TASK DETAILS — Convert every record into a JSON list of strings, one string per line, leaving out blank lines.

──────── AVAILABLE DATA

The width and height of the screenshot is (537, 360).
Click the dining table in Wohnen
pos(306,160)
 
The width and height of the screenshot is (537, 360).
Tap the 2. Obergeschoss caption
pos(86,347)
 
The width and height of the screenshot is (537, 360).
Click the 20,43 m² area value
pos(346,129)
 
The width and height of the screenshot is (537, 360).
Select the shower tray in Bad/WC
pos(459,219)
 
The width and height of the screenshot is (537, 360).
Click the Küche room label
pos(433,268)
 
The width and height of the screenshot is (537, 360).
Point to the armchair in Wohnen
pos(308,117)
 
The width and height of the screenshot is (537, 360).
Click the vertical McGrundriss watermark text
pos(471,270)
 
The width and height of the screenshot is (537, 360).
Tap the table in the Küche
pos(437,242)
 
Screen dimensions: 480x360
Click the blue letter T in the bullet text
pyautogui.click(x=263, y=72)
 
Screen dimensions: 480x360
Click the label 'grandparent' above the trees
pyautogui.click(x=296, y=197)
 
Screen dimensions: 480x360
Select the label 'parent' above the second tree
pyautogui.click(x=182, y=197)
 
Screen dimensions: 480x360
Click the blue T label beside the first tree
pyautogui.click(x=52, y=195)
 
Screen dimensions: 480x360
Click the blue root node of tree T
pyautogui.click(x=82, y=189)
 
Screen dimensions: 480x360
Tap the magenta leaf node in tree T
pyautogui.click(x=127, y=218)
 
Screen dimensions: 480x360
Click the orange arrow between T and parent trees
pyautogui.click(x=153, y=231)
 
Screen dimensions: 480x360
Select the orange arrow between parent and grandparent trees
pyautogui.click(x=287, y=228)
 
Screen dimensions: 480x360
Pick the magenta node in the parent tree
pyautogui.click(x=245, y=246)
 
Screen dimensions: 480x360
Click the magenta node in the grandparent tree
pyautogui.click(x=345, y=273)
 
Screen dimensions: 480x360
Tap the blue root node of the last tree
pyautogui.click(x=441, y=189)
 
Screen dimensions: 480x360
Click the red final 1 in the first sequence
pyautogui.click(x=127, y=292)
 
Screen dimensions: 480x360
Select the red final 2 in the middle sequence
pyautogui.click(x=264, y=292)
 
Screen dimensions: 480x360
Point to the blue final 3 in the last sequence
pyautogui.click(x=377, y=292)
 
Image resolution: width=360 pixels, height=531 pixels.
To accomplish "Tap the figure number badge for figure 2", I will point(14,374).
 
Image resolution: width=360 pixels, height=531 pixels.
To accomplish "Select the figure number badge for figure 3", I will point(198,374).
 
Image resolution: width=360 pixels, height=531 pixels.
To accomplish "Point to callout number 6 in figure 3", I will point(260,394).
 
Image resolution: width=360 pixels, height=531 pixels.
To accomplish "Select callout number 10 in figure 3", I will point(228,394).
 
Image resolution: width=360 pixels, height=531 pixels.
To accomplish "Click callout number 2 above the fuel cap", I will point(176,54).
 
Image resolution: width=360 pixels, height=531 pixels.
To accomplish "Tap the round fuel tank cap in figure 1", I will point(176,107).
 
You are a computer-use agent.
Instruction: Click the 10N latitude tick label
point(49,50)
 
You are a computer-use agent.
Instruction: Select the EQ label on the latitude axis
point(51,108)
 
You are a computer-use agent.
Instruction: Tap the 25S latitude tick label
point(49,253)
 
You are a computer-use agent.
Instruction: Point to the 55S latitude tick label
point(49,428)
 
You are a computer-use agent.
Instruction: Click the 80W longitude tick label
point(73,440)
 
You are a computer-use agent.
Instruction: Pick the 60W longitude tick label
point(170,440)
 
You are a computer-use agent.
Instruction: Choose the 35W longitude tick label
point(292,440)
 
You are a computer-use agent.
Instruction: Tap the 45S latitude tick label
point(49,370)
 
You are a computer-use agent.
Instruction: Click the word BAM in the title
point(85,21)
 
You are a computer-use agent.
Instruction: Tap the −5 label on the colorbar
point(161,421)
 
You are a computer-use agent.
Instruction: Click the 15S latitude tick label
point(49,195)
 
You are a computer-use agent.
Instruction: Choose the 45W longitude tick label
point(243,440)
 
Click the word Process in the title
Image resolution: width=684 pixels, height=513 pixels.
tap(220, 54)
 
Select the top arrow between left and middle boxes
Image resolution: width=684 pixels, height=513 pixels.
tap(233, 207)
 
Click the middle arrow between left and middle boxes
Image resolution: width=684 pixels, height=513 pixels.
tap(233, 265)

────────────────

ANSWER TO THE PROBLEM —
[
  "The width and height of the screenshot is (537, 360).",
  "Click the dining table in Wohnen",
  "pos(306,160)",
  "The width and height of the screenshot is (537, 360).",
  "Tap the 2. Obergeschoss caption",
  "pos(86,347)",
  "The width and height of the screenshot is (537, 360).",
  "Click the 20,43 m² area value",
  "pos(346,129)",
  "The width and height of the screenshot is (537, 360).",
  "Select the shower tray in Bad/WC",
  "pos(459,219)",
  "The width and height of the screenshot is (537, 360).",
  "Click the Küche room label",
  "pos(433,268)",
  "The width and height of the screenshot is (537, 360).",
  "Point to the armchair in Wohnen",
  "pos(308,117)",
  "The width and height of the screenshot is (537, 360).",
  "Click the vertical McGrundriss watermark text",
  "pos(471,270)",
  "The width and height of the screenshot is (537, 360).",
  "Tap the table in the Küche",
  "pos(437,242)",
  "Screen dimensions: 480x360",
  "Click the blue letter T in the bullet text",
  "pyautogui.click(x=263, y=72)",
  "Screen dimensions: 480x360",
  "Click the label 'grandparent' above the trees",
  "pyautogui.click(x=296, y=197)",
  "Screen dimensions: 480x360",
  "Select the label 'parent' above the second tree",
  "pyautogui.click(x=182, y=197)",
  "Screen dimensions: 480x360",
  "Click the blue T label beside the first tree",
  "pyautogui.click(x=52, y=195)",
  "Screen dimensions: 480x360",
  "Click the blue root node of tree T",
  "pyautogui.click(x=82, y=189)",
  "Screen dimensions: 480x360",
  "Tap the magenta leaf node in tree T",
  "pyautogui.click(x=127, y=218)",
  "Screen dimensions: 480x360",
  "Click the orange arrow between T and parent trees",
  "pyautogui.click(x=153, y=231)",
  "Screen dimensions: 480x360",
  "Select the orange arrow between parent and grandparent trees",
  "pyautogui.click(x=287, y=228)",
  "Screen dimensions: 480x360",
  "Pick the magenta node in the parent tree",
  "pyautogui.click(x=245, y=246)",
  "Screen dimensions: 480x360",
  "Click the magenta node in the grandparent tree",
  "pyautogui.click(x=345, y=273)",
  "Screen dimensions: 480x360",
  "Tap the blue root node of the last tree",
  "pyautogui.click(x=441, y=189)",
  "Screen dimensions: 480x360",
  "Click the red final 1 in the first sequence",
  "pyautogui.click(x=127, y=292)",
  "Screen dimensions: 480x360",
  "Select the red final 2 in the middle sequence",
  "pyautogui.click(x=264, y=292)",
  "Screen dimensions: 480x360",
  "Point to the blue final 3 in the last sequence",
  "pyautogui.click(x=377, y=292)",
  "Image resolution: width=360 pixels, height=531 pixels.",
  "To accomplish \"Tap the figure number badge for figure 2\", I will point(14,374).",
  "Image resolution: width=360 pixels, height=531 pixels.",
  "To accomplish \"Select the figure number badge for figure 3\", I will point(198,374).",
  "Image resolution: width=360 pixels, height=531 pixels.",
  "To accomplish \"Point to callout number 6 in figure 3\", I will point(260,394).",
  "Image resolution: width=360 pixels, height=531 pixels.",
  "To accomplish \"Select callout number 10 in figure 3\", I will point(228,394).",
  "Image resolution: width=360 pixels, height=531 pixels.",
  "To accomplish \"Click callout number 2 above the fuel cap\", I will point(176,54).",
  "Image resolution: width=360 pixels, height=531 pixels.",
  "To accomplish \"Tap the round fuel tank cap in figure 1\", I will point(176,107).",
  "You are a computer-use agent.",
  "Instruction: Click the 10N latitude tick label",
  "point(49,50)",
  "You are a computer-use agent.",
  "Instruction: Select the EQ label on the latitude axis",
  "point(51,108)",
  "You are a computer-use agent.",
  "Instruction: Tap the 25S latitude tick label",
  "point(49,253)",
  "You are a computer-use agent.",
  "Instruction: Point to the 55S latitude tick label",
  "point(49,428)",
  "You are a computer-use agent.",
  "Instruction: Click the 80W longitude tick label",
  "point(73,440)",
  "You are a computer-use agent.",
  "Instruction: Pick the 60W longitude tick label",
  "point(170,440)",
  "You are a computer-use agent.",
  "Instruction: Choose the 35W longitude tick label",
  "point(292,440)",
  "You are a computer-use agent.",
  "Instruction: Tap the 45S latitude tick label",
  "point(49,370)",
  "You are a computer-use agent.",
  "Instruction: Click the word BAM in the title",
  "point(85,21)",
  "You are a computer-use agent.",
  "Instruction: Tap the −5 label on the colorbar",
  "point(161,421)",
  "You are a computer-use agent.",
  "Instruction: Click the 15S latitude tick label",
  "point(49,195)",
  "You are a computer-use agent.",
  "Instruction: Choose the 45W longitude tick label",
  "point(243,440)",
  "Click the word Process in the title",
  "Image resolution: width=684 pixels, height=513 pixels.",
  "tap(220, 54)",
  "Select the top arrow between left and middle boxes",
  "Image resolution: width=684 pixels, height=513 pixels.",
  "tap(233, 207)",
  "Click the middle arrow between left and middle boxes",
  "Image resolution: width=684 pixels, height=513 pixels.",
  "tap(233, 265)"
]